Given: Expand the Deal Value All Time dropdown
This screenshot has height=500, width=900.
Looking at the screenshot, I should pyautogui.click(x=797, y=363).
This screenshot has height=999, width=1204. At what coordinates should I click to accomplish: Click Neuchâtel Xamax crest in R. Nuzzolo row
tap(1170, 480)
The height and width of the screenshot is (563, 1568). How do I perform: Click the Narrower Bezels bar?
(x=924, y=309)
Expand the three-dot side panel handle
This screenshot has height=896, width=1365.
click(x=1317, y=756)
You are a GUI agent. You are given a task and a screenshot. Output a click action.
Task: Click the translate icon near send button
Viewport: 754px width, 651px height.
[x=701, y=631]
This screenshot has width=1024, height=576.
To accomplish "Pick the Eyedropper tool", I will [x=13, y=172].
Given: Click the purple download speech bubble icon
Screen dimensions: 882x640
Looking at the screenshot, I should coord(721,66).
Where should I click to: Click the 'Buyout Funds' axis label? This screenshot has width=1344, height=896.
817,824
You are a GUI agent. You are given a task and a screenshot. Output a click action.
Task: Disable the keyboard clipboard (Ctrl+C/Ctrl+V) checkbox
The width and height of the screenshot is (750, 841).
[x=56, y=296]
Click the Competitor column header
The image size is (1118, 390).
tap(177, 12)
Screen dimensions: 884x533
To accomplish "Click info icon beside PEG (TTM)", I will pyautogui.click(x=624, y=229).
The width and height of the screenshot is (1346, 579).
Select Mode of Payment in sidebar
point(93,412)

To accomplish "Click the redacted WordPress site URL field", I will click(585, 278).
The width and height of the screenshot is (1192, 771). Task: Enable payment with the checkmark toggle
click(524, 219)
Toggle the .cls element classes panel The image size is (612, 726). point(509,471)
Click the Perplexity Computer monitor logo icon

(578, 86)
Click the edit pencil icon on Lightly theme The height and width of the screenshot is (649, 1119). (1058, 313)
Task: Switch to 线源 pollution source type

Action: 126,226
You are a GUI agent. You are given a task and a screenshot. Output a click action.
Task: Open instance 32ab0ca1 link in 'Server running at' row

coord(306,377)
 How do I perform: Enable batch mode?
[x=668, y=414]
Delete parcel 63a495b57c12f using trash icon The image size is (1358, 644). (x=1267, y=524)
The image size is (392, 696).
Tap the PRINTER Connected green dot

WORK TO COMPLETE ->
Look through the material above for the string "will" and copy each line that has it.

SOLUTION TO THIS TASK ->
To accomplish "Pick the Eyedropper tool", I will [x=13, y=172].
To accomplish "Click info icon beside PEG (TTM)", I will pyautogui.click(x=624, y=229).
To accomplish "Click the redacted WordPress site URL field", I will click(585, 278).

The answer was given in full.